Targeting employees for wellness initiatives without including dependents is a missed opportunity.
Midliand, MI (PRWEB) November 17, 2012
The Indiana University study, Predictors for Persistent Overweight, Deteriorated Weight, and Improved Weight Status During 18 Months in a School-Based Longitudinal Cohort, involved 5309 students in 11 Indiana, Kentucky, and Illinois schools over an 18-month intervention. In addition to identifying overweight and weight gain factors, results showed participation in team sports and eating frequent meals are keys to helping students achieve a healthy weight. Researchers also noted that students in low socio-economic schools were more likely to be or become overweight — possibly due to more nutritious food and physical activity opportunities at affluent schools.
While the results aren’t surprising, they emphasize the powerful influence that parents have on family well-being. “This study sends a clear message to parents and school districts: limiting kids’ access to soda and screen time, encouraging sports participation, and teaching them to eat regular meals all promote a healthy weight,” remarks Dean Witherspoon, President and founder of Health Enhancement Systems, which developed All In. “And it underscores the strategies we’ve applied in employee wellness programs for over 15 years. It also gives parents another compelling reason to change their own behavior — so they can become healthy-weight role models,” notes Witherspoon.
The All In Family Health & Wellness challenge encourages simple everyday behaviors — like being physically active, reducing screen time, eating more produce, and sharing in family meals — that even young children can practice. Families climb a virtual mountain, earning elevation by completing health-boosting daily and weekly activities. An inclusive, flexible definition of family gives the program wide appeal, and inspiring daily content supports action in 3 main areas: Move More, Eat for Energy, and Connect. The Family Table offers healthy recipes, conversation starters, and ideas for involving everyone in meal planning and cooking. And All In’s Ranger Redd mascot offers expert advice to help families reach the summit. The overall theme is having fun while moving toward better health… together.
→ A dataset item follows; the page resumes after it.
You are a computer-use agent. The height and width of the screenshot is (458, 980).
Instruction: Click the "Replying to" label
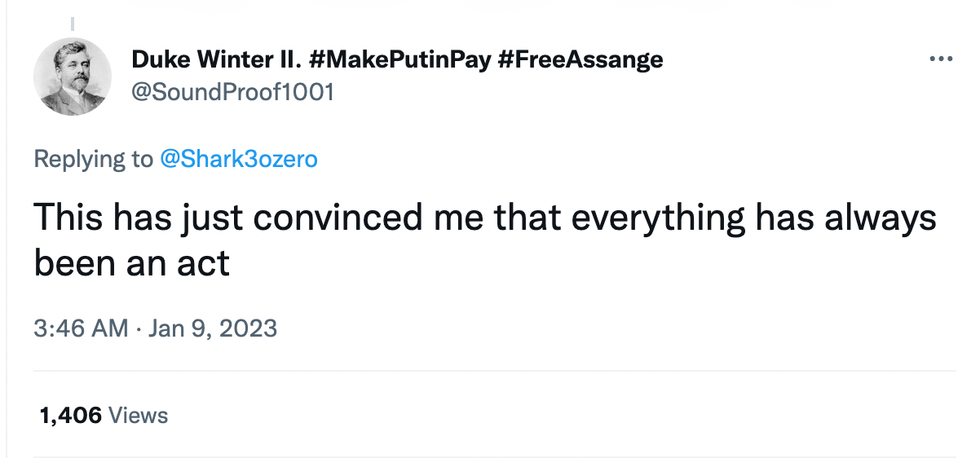(93, 158)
Since 1980, obesity rates have nearly tripled among children and teens, according to the Centers for Disease Control and Prevention. “No parent wants their children to suffer the devastating physical, psychological, or social hardships of obesity,” explains Witherspoon. “By equipping parents with the skills and resources to make wellness a family effort, social support for the hard work of behavior change is built in — and everyone is more likely to adopt healthy behaviors for good. That’s what All In is about.” Organizations like Andersen Corporation, City of Kansas, Blue Ridge Healthcare, and Monterey County School Insurance Group have already implemented All In through their employee wellness programs — with great feedback and results. “Targeting employees for wellness initiatives without including dependents is a missed opportunity,” adds Witherspoon. “Reaching out to families not only makes employee wellness programs more effective — enhancing their potential impact on the bottom line — it’s the right thing to do. All In strengthens family relationships while helping employees and dependents adopt healthy habits for the long haul.”